Imagem de Daniel Kirsch por Pixabay

Um só coração: a marca de quem nasceu de novo

Em Atos 4.32–33 vemos o resultado claro da obra do Espírito Santo na vida das pessoas. Não era um sistema econômico nem um projeto político, mas a transformação real produzida por Cristo: corações regenerados, mente renovada e uma nova forma de viver.

“Da multidão dos que creram era um o coração e a alma. Ninguém considerava exclusivamente sua nem uma das coisas que possuía; tudo, porém, lhes era comum. Com grande poder, os apóstolos davam testemunho da ressurreição do Senhor Jesus, e em todos eles havia abundante graça.” (Atos dos Apóstolos 4.32–33 NAA)

A unidade que viviam não era forçada — era fruto da fé em Cristo. Justificados pela fé e adotados como filhos de Deus, eles agora pertenciam a um só povo, formado pela mesma graça salvadora. Por isso, não estavam presos às coisas materiais. Tudo o que tinham, especialmente em abundância, era visto como oportunidade de expressar o amor de Deus. Seus corações estavam no eterno, não no passageiro. Havia disposição sincera em cuidar uns dos outros, suprindo as necessidades da família da fé.
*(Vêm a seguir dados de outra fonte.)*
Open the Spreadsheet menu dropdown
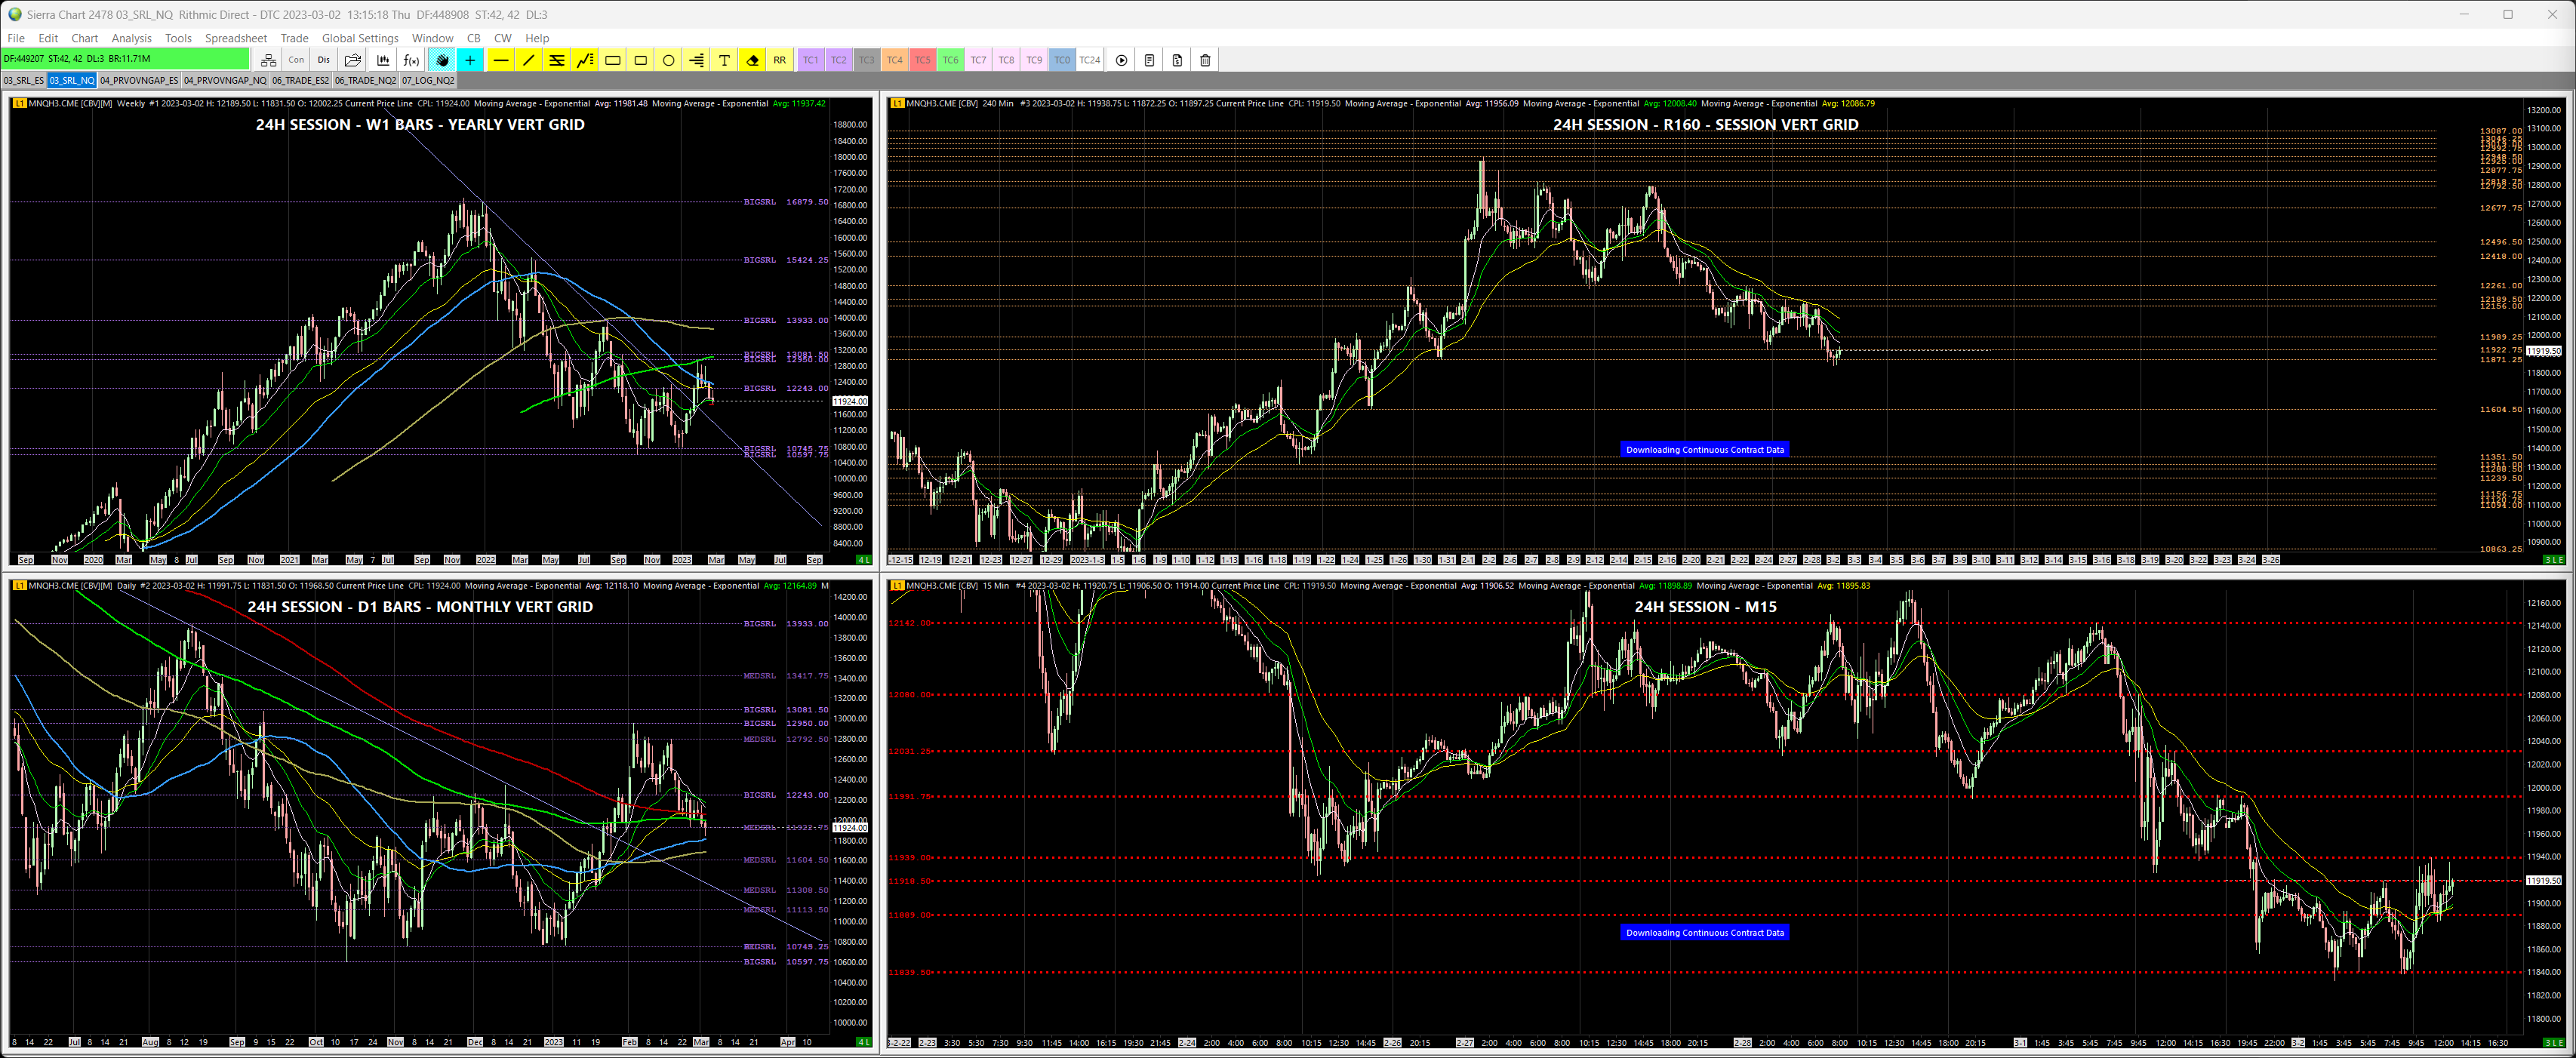click(x=235, y=38)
Outro ponto central: o foco não era nos bens, mas no evangelho. Os apóstolos proclamavam com poder a morte e a ressurreição de Jesus — a mensagem da reconciliação com Deus, pela Sua graça soberana.
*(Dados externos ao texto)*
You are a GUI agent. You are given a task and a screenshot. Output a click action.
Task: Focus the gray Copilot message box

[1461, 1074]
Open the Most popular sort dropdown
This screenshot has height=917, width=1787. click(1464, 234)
Diante disso, aprendemos que também devemos viver assim: unidos em Cristo, firmados no evangelho, usando nossos recursos com responsabilidade e sem apego. Não somos donos de nada — somos administradores. E, naquilo que temos em abundância, somos chamados a servir, de forma voluntária, refletindo o amor de Deus. Cristo é o centro. Tudo é pela graça, nunca por mérito.